Yes, attached TSR is just prior to complete lockup, CPU was already showing 100% on status display. All the rest I tried to capture locked up before the download of TSR completed.
We do have a single SG580 running V4.0.5 firmware with no IPSec at all and it runs OK as firewall and TrustedSource relay. although it does still show the incorrect uptime on connections uptime 141 days after 1 hr since booting:
LAN, Static, 22.214.171.124
up for 141 d 3 h
VLAN 2, Unconfigured
VLAN 3, LAN, Static, 192.168.0.1
up for 141 d 3 h
VLAN 4, Internet, PPPoE
up for 141 d 3 h
up for 141 d 3 h
McAfee/SG580 Version 4.0.5 -- Tue, 29 Sep 2009 20:02:52 +1000
Linux version 2.6.26-uc0 (build@sgbuild) (gcc version 4.2.1) #1 Tue Sep 29 22:31:23 EST 2009
Serial Number: 0601450647330517
Uptime 1 hours, 8 minutes, 13 seconds.
Gateways: 126.96.36.199, 188.8.131.52
DNS: 184.108.40.206, 220.127.116.11, 18.104.22.168, 22.214.171.124
Your IPSec MTU is set to 1500.

Parts of the exercise:
(a) In the SG580 forum post, what firmware version is the single SG580 running?
(b) Write what comes next in the SG580 forum post, starting right after its last line.

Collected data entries
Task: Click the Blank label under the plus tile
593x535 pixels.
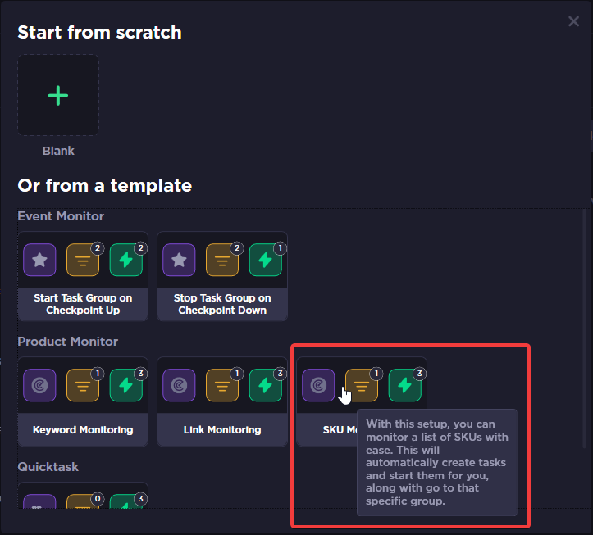Action: click(x=58, y=151)
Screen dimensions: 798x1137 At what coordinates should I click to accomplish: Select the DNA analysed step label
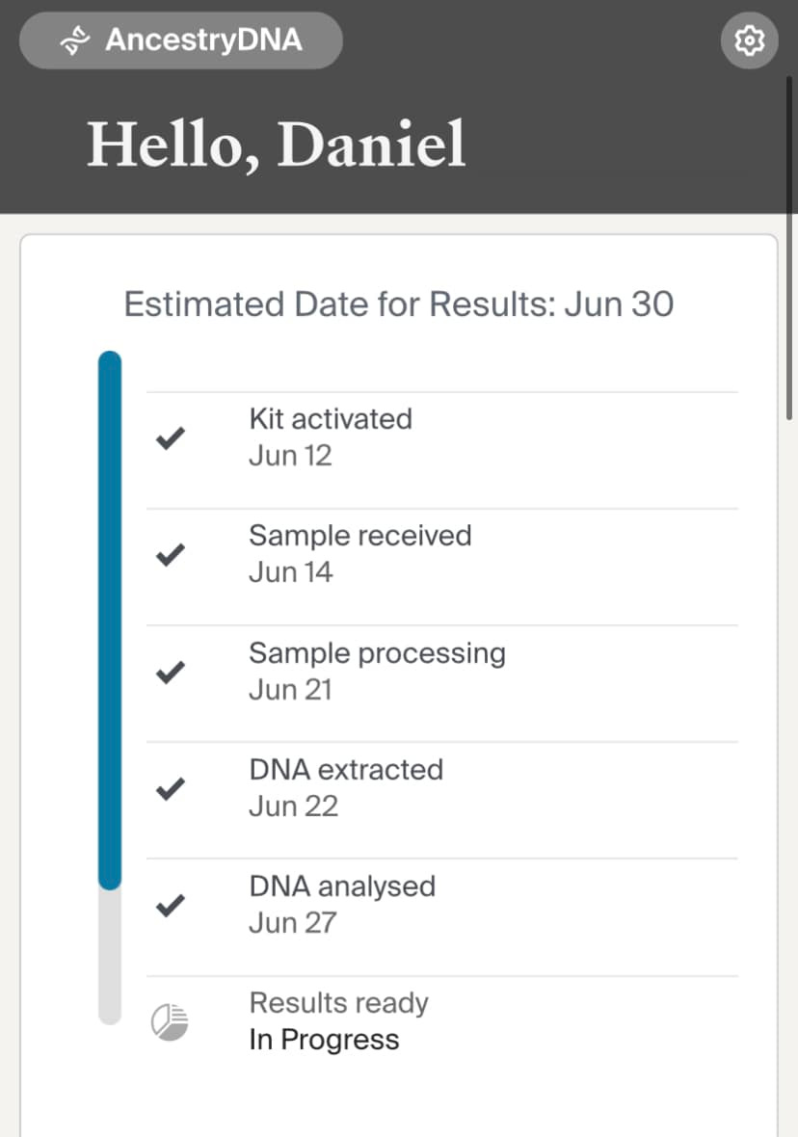coord(341,886)
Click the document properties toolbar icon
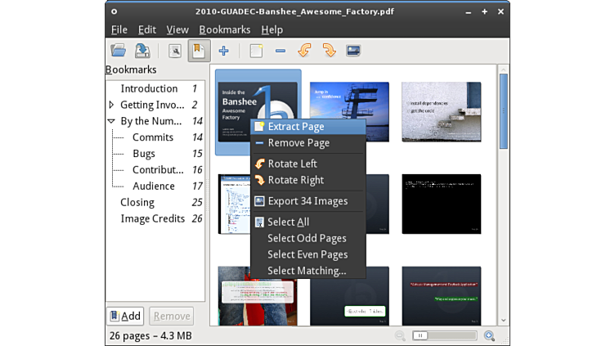This screenshot has width=615, height=346. click(174, 51)
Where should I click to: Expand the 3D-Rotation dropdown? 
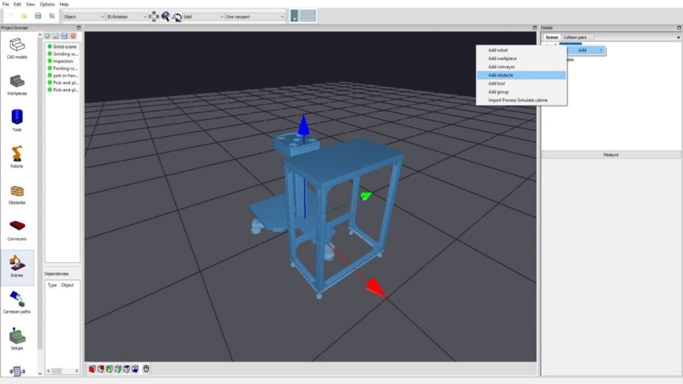pyautogui.click(x=127, y=16)
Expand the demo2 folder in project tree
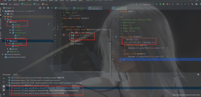Screen dimensions: 201x97 (x=8, y=49)
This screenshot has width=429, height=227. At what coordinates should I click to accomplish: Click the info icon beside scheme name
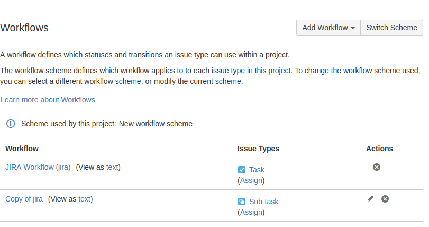(x=11, y=124)
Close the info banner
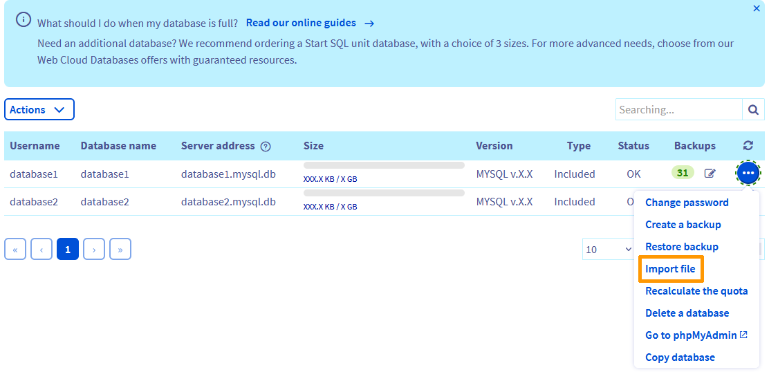 756,9
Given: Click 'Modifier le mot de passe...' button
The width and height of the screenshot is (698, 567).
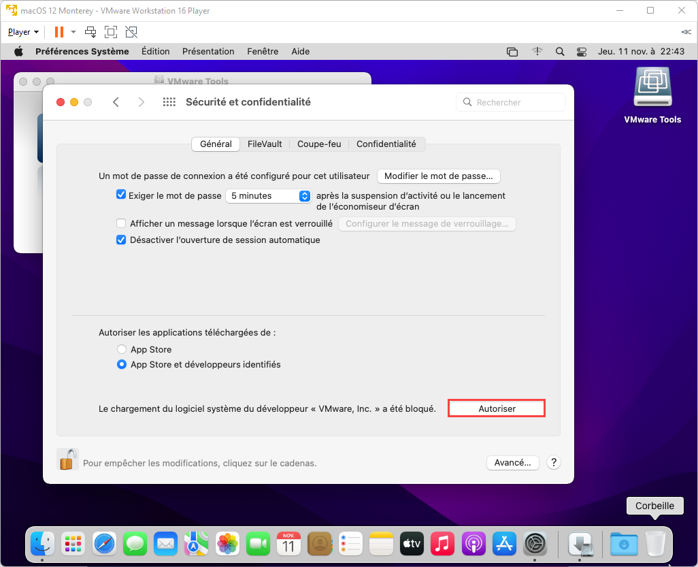Looking at the screenshot, I should [438, 176].
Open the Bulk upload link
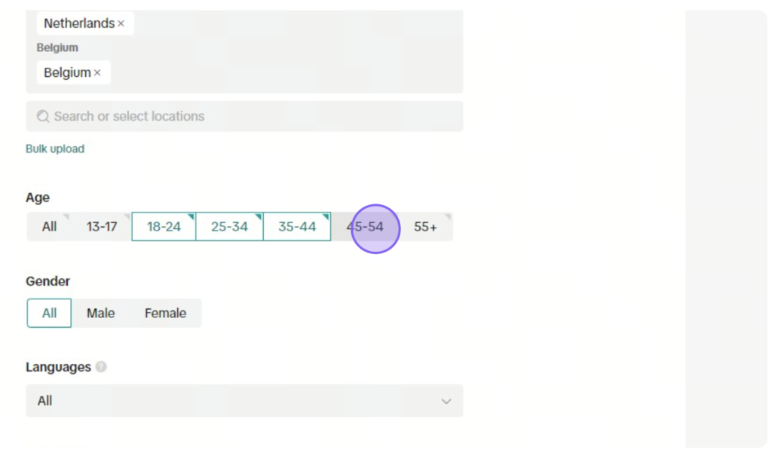The width and height of the screenshot is (772, 450). click(x=55, y=148)
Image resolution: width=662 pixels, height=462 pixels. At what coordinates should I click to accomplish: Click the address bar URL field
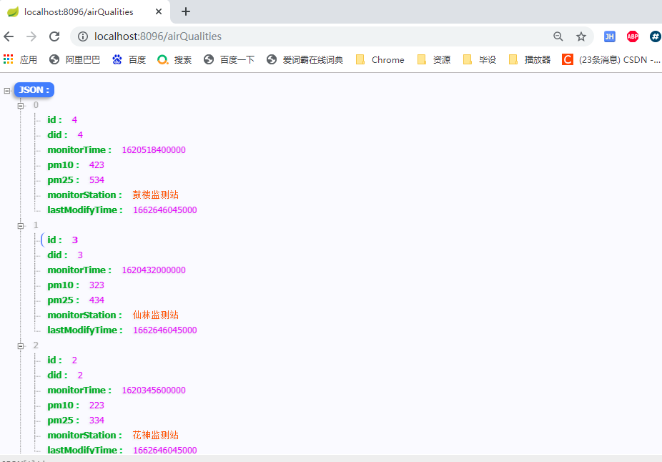(x=286, y=36)
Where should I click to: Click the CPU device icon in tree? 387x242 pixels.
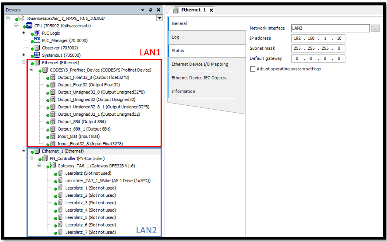(x=29, y=26)
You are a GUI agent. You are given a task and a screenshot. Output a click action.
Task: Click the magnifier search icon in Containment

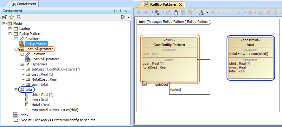[x=19, y=17]
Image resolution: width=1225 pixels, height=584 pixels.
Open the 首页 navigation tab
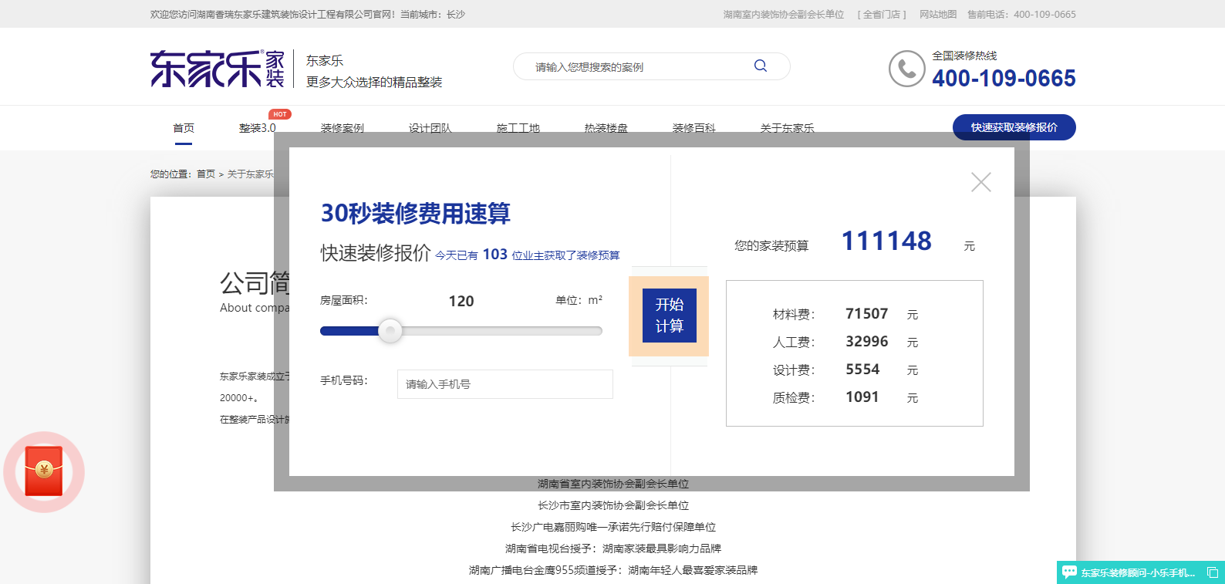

Your written answers:
(a) It runs V4.0.5 firmware.

(b)
this is not good.
can you set it to 1300 and see if issues persist ?
if that works, bump it up to 1400 and I think this will be ok....test of course.
We've had 1500 as IPSEC MTU for several years (I think it was the default in earlier versions?), we recently put in a Cisco router on a BDSL service that has MTU hardwired to 1500 in the Cisco router that Telstra supplied. The traffic for these IPSEC tunnel passes through this Cisco router and I had to increase the reassembly buffer because of the high fragmentation rate. That's how I found the Cisco MTU was fixed but now I understand the fragmentation is probably coming from the remote ADSL end.
It seems the MTU for Telstra ADSL is 1492. Is there a way to calculate a sensible value for IPSEC MTU based on the MTU of the underlying ADSL service? ie 1492 less IPSEC overhead? or should we be using 1492 to match ADSL service?
Can't really do suck-it-and-see on the live network, there are 30 routers to do so only want to try once. Problem happens at random to one out of 30 per week so trying only one at random will not yield a result, doing all will produce a result if the problem hasn't recurred for a few weeks. We don't have a V4 router to try it on and I would like much more confidence in the candiate solution before putting one back in. Also don't want to make MTU too small and create a whole new problem that might be caused by increased packet rate if MTU is too small.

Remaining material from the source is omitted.